Where a person lacking capacity wishes to have nutrition in a way which appears to pose risk and this has been agreed to be in their best interests, those acting on that risk (such as nurses and healthcare assistants providing that nutrition) will be protected from liability, as long as they have acted with due care and they reasonably believe that they are acting in the person's best interest (under the Mental Capacity Act 2005). Having an MDT document that reflects the discussions and includes the decision to eat and drink with acknowledged risk is required for governance, assurance and for reassurance for those acting on the decision.

The decision to eat and drink with acknowledged risk, as well as interventions to reduce the risk, should be added to care plans and discharge reports so that teams working with the individual in the future will be aware of nutrition plans and future care.

A person with capacity can change their mind regarding how their swallow is managed. For a person without capacity, a decision that seemed to be in a person's best interests can be reviewed and changed if circumstances change or more information becomes available. People who eat and drink with acknowledged risk who are admitted to hospital with an acute illness should be referred to the SLT to review if this remains the right course of action at this time. Any patient wishing to discuss and/or change the management of their dysphagia should be referred for a review. A review should also be undertaken where a nurse, other member of the MDT or a patient's family member questions whether a particular management plan remains in the person's best interests.
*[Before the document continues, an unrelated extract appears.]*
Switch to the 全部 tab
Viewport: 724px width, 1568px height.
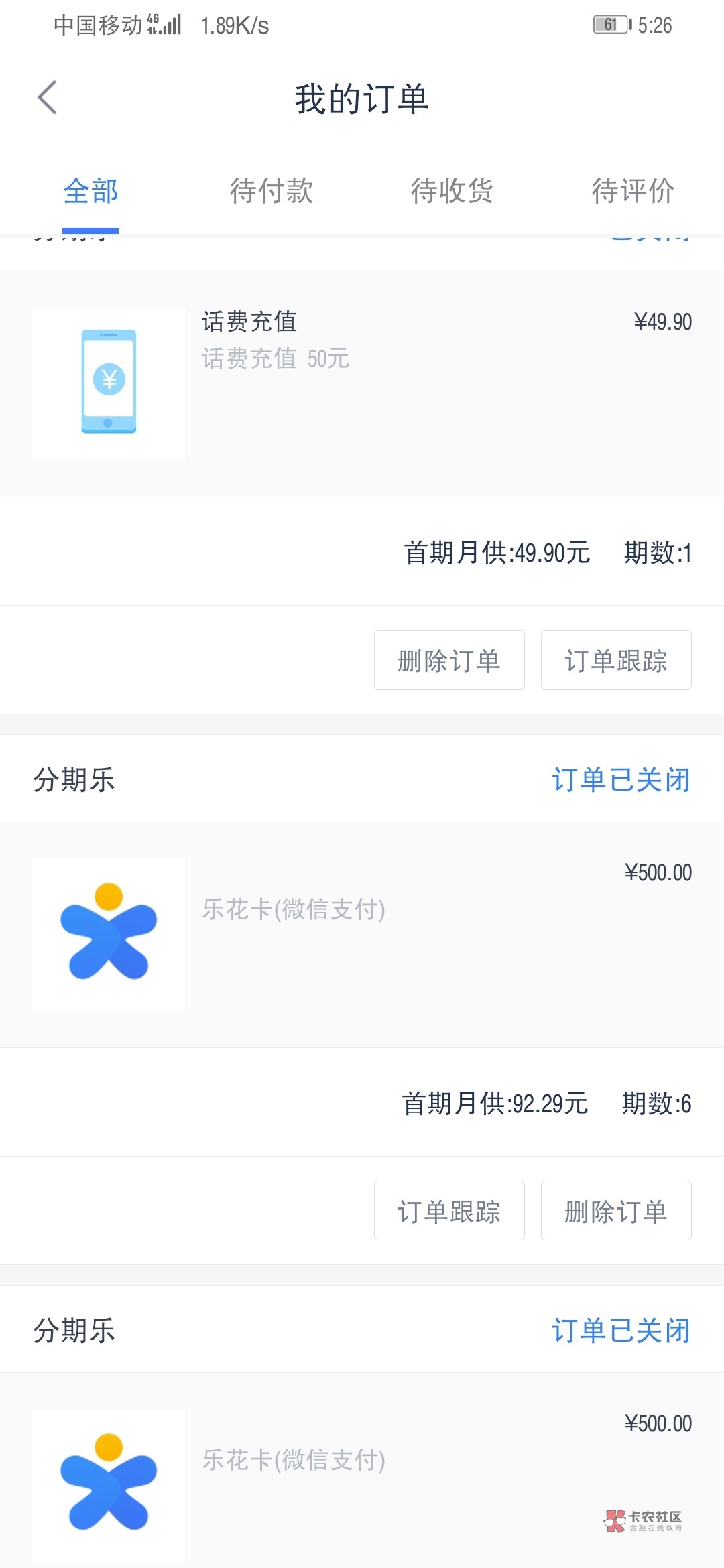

It should be established if any documents or guidance already exists regarding management of risks related to an individual's eating and drinking. If this remains relevant, nurses are responsible for incorporating it into the care plan and implementing it on a ward level and/or educating the patient and their family.

The aim is that all aspects of care and outcomes are considered, resulting in a respectful, dignified and person-centred approach, that each member of the team is clear about their role, and the decision is documented and communicated in a way with which people feel confident and comfortable.


Decision making in dysphagia is complex and the condition and management options pose risks. The term ‘risk feeding’ has been shown to be problematic and the relationship between dysphagia and aspiration is not straightforward and predictable. Health professionals must work as a team with their patients to make individual decisions for individual situations and must view risks-management as a positive part of person-centred decision-making, not something to be avoided at all costs. The RCSLT multidisciplinary guidance on shared decision making with patients who are eating and drinking with acknowledged risk aims to streamline this process, providing a respectful and person-centred approach with clear roles, responsibilities and communication that provides clinicians with confidence in the decisions made.

The full document and framework is available on the RCSLT website (


  • The relationship between aspiration and pneumonia is non-linear and complex
  • No intervention for managing dysphagia is risk free
  • ‘Risk feeding’ may carry negative connotations and anxiety among health professionals
  • Decisions should be made with patients, based on their priorities and values
  • The Royal College of Speech and Language Therapists has introduced a multidisciplinary team, person-centred framework for eating and drinking with acknowledged risk

CPD reflective questions

  • What decisions do you make that may have negative consequences for your physical health, but benefit your quality of life?
  • What do we have to consider in healthcare decisions where there are risks?
  • How do you feel when working with a patient who is ‘risk feeding’? How might what you have read change this?
  • What might you do differently when you are working with a patient who is described as ‘noncompliant with their recommendations’?